The script generator will create sh scripts for each file in a fastq directory.

  1. The following parameters need to be changed in the config file: name, bwa, ref, samtools, bpattern (alternatively if a barcode list is used instead, remove bpattern and add blist as parameter). Please note: fastq1, fastq2, output, bam, and c_output can be ignored as those will be updated using the generate_scripts.sh file.
  2. Update generate_scripts.sh with input, output, and code_dir.
  3. Run generate_scripts.sh to create sh files and then run those scripts.

Output

Please note the example below is for illustrative purposes only, as sample names and index files were removed for simplification. Order of directories and files were also altered to improve comprehension.

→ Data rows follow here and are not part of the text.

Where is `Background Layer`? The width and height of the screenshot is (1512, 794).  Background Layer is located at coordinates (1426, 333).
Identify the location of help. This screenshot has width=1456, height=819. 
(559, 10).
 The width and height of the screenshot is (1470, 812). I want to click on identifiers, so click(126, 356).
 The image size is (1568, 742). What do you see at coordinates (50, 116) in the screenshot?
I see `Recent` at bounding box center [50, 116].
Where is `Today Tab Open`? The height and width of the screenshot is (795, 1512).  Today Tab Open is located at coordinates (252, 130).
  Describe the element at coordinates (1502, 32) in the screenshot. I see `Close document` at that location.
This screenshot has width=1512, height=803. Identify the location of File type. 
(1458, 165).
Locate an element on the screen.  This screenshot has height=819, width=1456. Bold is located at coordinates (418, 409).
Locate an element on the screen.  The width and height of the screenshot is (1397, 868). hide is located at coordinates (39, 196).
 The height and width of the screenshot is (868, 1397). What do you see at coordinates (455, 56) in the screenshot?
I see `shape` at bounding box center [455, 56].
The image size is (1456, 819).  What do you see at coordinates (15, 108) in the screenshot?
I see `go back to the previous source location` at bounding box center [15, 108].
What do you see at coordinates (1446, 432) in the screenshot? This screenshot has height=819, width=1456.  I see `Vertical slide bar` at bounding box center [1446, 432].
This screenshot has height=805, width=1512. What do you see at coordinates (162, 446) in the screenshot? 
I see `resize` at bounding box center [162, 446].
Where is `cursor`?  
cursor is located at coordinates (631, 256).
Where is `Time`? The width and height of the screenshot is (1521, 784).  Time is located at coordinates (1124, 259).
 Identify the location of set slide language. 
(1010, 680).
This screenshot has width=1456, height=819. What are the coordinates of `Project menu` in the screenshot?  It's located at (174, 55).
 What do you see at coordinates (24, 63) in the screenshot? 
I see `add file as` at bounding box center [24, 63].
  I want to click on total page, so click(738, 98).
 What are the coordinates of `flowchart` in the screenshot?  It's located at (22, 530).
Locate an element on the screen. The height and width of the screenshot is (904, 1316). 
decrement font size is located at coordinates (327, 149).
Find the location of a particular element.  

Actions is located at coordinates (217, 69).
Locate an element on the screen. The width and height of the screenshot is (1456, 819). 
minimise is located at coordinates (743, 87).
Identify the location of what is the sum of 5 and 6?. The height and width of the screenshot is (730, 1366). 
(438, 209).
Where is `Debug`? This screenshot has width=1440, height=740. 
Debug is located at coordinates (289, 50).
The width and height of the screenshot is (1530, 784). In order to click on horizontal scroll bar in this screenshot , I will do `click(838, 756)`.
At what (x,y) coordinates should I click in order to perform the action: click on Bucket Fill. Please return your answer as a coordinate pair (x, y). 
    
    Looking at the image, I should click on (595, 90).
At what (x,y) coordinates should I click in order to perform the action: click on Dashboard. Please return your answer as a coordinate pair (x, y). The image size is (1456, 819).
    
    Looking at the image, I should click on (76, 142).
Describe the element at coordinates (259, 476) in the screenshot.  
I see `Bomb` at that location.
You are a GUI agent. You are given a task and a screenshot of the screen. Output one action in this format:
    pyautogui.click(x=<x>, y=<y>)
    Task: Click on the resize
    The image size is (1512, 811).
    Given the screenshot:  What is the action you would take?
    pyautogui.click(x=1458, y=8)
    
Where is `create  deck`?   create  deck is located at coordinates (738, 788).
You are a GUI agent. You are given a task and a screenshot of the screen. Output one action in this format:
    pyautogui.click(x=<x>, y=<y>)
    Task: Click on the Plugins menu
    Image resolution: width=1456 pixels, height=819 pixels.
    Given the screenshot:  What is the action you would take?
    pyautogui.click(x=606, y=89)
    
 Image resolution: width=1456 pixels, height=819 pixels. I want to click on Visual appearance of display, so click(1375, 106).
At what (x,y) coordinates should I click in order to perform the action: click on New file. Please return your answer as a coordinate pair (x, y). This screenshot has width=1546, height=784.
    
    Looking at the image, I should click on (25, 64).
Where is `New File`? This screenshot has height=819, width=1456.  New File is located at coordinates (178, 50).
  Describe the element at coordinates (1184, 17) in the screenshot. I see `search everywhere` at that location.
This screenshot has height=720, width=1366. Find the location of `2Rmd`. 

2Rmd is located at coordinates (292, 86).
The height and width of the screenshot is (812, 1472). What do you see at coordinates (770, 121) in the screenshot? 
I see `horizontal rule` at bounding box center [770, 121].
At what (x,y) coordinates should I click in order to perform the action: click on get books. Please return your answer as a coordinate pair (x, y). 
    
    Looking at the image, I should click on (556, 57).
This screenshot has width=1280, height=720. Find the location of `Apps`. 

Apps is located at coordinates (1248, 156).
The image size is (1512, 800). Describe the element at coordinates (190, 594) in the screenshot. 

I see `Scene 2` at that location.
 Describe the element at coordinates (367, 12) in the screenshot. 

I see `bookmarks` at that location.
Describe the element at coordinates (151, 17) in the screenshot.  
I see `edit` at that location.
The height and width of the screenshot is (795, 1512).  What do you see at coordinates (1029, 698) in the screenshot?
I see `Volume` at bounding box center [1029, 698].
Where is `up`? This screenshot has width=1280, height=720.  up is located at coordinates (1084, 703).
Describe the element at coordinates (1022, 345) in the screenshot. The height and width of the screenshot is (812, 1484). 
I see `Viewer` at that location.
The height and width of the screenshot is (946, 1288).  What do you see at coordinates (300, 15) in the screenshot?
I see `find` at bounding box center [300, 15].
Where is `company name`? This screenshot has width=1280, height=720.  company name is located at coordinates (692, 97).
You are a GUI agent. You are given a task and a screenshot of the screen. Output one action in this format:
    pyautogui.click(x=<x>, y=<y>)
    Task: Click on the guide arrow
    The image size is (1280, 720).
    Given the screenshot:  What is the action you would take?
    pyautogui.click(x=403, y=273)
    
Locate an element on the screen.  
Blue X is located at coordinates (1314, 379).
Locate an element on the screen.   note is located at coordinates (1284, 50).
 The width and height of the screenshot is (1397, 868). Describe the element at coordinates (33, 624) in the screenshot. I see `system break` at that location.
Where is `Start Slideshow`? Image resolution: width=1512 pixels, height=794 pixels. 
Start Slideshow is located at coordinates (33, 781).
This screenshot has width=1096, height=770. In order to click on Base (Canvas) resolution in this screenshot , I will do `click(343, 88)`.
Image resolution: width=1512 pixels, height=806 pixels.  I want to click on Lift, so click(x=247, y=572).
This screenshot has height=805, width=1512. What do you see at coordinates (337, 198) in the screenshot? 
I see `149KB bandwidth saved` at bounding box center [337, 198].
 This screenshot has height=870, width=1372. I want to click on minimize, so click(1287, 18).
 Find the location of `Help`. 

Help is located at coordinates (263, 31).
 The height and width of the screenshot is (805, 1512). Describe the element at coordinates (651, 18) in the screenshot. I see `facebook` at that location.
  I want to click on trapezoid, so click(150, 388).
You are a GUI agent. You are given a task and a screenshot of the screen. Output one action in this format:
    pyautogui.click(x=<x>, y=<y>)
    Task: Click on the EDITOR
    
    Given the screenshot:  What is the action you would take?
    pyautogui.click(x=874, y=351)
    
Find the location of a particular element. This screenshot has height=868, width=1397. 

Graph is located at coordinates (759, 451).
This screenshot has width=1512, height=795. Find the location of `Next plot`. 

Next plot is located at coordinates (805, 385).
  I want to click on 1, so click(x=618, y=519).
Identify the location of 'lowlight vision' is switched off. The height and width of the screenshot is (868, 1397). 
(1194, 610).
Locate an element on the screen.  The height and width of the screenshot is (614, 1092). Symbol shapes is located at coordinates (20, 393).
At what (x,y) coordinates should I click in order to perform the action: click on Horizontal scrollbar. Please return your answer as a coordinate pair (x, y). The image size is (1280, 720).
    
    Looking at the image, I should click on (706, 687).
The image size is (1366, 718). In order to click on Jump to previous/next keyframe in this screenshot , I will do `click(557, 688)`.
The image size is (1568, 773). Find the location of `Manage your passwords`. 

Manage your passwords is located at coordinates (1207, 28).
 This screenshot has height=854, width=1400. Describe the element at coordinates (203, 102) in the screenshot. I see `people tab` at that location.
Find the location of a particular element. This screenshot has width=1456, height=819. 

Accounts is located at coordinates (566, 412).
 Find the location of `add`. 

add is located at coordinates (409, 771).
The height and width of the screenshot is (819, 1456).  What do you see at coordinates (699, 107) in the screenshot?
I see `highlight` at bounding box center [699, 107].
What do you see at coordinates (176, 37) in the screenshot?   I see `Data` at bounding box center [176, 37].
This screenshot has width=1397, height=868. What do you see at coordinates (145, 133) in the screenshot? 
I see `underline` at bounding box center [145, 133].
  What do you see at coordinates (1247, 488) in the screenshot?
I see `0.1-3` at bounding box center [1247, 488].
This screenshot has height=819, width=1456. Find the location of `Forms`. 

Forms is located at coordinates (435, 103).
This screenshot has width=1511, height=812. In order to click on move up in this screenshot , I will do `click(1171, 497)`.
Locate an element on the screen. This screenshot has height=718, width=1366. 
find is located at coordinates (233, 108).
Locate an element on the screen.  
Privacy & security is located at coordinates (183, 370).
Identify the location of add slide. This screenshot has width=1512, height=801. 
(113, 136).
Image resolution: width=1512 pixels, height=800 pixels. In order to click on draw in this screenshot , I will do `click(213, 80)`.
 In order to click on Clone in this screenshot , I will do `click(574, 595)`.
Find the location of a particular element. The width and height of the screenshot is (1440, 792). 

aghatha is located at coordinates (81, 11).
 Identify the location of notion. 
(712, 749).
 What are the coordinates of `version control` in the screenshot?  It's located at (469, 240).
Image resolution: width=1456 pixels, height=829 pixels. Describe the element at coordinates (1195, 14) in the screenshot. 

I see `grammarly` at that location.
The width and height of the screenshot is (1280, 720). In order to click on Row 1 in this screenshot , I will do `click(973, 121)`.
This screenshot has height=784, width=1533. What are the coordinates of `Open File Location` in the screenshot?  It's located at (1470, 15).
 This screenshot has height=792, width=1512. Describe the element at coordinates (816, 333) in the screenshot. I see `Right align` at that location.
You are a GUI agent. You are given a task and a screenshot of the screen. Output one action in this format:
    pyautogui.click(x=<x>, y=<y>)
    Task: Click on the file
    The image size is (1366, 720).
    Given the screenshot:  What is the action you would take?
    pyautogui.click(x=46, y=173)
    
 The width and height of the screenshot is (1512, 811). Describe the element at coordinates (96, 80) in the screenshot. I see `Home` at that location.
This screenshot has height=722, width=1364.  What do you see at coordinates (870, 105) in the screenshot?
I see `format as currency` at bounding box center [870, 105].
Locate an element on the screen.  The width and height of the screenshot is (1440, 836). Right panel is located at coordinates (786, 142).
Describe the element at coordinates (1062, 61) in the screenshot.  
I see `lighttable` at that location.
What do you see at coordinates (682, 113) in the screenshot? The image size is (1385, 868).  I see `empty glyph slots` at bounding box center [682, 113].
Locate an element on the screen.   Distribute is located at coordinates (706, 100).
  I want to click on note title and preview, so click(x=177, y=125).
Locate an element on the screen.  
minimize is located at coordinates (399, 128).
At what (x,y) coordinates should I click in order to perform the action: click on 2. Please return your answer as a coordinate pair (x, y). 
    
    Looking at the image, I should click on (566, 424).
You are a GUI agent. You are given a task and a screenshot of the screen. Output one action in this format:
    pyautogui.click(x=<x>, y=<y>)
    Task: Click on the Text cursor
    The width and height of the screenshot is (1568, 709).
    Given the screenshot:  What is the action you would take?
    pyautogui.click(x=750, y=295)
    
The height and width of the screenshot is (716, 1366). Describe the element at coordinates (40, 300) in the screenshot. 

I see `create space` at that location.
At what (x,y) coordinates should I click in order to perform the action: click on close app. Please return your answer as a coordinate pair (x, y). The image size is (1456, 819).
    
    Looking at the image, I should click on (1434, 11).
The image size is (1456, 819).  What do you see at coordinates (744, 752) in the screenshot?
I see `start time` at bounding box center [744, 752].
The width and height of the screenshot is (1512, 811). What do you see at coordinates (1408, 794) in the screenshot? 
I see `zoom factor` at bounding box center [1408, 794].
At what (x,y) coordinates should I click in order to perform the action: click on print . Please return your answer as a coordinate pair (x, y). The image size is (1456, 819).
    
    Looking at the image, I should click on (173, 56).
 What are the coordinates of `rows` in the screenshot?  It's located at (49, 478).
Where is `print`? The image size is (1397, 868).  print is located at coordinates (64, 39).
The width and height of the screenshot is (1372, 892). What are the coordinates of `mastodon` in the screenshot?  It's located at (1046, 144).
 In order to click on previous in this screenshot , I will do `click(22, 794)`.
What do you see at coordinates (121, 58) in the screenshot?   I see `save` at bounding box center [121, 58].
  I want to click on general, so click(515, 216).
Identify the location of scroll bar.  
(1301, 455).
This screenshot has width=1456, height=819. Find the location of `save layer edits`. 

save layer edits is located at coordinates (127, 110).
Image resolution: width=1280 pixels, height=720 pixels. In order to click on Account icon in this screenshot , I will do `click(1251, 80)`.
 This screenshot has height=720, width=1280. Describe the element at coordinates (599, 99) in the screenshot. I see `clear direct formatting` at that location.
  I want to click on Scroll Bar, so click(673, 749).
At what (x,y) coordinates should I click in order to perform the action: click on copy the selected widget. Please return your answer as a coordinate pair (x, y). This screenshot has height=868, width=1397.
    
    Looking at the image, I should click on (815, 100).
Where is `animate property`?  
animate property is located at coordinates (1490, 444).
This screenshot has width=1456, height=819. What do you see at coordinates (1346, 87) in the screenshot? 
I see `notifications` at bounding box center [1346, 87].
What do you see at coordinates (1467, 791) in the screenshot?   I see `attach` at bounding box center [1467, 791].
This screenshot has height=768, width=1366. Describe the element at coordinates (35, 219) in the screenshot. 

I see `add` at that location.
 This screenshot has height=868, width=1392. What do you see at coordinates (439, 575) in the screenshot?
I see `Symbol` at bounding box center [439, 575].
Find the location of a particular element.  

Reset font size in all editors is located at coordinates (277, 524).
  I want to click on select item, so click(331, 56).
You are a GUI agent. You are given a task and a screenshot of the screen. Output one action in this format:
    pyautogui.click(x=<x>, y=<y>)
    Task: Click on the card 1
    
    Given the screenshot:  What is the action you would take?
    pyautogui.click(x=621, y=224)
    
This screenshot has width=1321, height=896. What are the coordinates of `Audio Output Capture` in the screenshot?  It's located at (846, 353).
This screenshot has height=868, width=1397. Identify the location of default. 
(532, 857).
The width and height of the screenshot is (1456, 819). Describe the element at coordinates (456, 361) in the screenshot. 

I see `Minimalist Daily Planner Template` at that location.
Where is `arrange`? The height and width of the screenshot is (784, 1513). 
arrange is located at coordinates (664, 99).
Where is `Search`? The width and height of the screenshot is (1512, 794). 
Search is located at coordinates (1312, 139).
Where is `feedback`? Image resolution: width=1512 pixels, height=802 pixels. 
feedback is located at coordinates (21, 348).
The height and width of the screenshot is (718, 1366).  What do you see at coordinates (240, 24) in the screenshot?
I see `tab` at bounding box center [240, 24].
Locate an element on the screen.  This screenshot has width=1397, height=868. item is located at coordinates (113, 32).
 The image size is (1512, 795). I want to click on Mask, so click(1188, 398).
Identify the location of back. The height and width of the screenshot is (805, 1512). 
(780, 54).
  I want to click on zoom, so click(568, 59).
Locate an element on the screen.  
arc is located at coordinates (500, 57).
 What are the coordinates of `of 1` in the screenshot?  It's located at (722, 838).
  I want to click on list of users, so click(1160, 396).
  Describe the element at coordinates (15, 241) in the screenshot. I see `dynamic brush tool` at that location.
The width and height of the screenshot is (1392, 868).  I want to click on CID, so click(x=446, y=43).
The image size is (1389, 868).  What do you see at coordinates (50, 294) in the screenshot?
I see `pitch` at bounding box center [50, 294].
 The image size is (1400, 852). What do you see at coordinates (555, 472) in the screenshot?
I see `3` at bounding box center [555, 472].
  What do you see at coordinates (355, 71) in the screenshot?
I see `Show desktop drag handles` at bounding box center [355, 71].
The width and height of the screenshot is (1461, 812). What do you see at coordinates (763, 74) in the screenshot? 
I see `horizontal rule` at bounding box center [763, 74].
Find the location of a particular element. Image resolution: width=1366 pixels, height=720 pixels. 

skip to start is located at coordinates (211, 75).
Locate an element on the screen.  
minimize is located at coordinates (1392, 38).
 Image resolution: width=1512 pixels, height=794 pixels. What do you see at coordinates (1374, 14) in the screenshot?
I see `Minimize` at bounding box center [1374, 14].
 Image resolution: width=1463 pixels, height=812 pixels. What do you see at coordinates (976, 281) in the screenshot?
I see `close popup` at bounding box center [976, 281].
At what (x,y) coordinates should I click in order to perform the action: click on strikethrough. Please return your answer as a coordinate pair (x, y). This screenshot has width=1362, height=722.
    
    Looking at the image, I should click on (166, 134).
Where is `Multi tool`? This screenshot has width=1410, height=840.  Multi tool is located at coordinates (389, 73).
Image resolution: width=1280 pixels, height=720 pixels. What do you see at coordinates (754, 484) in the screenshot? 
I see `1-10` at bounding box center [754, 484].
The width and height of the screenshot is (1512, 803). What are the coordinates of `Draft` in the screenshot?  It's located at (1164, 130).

.                                           Filetype
├── sscs
│   ├── badReads.bam                        Reads that are unmapped or have multiple alignments
│   ├── sscs.sorted.bam                     Single-Strand Consensus Sequences (SSCS)
│   ├── singleton.sorted.bam                Single reads (Singleton) that cannot form SSCSs
├── sscs_SC
|   ├── singleton.rescue.sorted.bam         Singleton correction (SC) with complementary singletons
|   ├── sscs.rescue.sorted.bam              SC with complementary SSCSs
|   ├── sscs.sc.sorted.bam                  SSCS combined with corrected singletons (from both rescue strategies)   [*]
|   ├── rescue.remaining.sorted.bam         Singletons that could not be corrected
|   ├── all.unique.sscs.sorted.bam          SSCS + SC + remaining (uncorrected) singletons
├── dcs
│   ├── dcs.sorted.bam                      Duplex Consensus Sequence (DCS)
│   ├── sscs.singleton.sorted.bam           SSCSs that could not form DCSs as complementary strand was missing
├── dcs_SC
│   ├── dcs.sc.sorted.bam                   DCS generated from SSCS + SC    [*]
│   ├── sscs.sc.singleton.sorted.bam        SSCS + SC that could not form DCSs
│   ├── all.unique.dcs.sorted.bam           DCS (from SSCS + SC) + SSCS_SC_Singletons + remaining singletons
├── read_families.txt                       Family size and frequency
├── stats.txt                               Consensus sequence formation metrics
├── tag_fam_size.png                        Distribution of reads across family size
└── time_tracker.txt                        Time log

Through each stage of consensus formation, duplicate reads are collapsed together and single reads are written as separate files. This allows rentention of all unique molecules, while providing users with easy data management for cross-comparisons between error suppression strategies.

To simplify analyses, it would be good to focus on SSCS+SC (“sscs.sc.sorted.bam”) and DCS+SC (“dcs.sc.sorted.bam”) as highlighted above with [*].